### Assignment
Copy out each line of the data that includes the string "click".

### Data records
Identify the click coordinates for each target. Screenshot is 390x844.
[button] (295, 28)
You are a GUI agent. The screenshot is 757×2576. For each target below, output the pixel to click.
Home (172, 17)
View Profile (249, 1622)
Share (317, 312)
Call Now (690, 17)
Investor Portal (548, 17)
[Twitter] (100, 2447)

### Response to this task
Identify the click coordinates for each target. Screenshot is 390x844.
You are a GUI agent. The screenshot is 757×2576. For each target below, output the pixel to click.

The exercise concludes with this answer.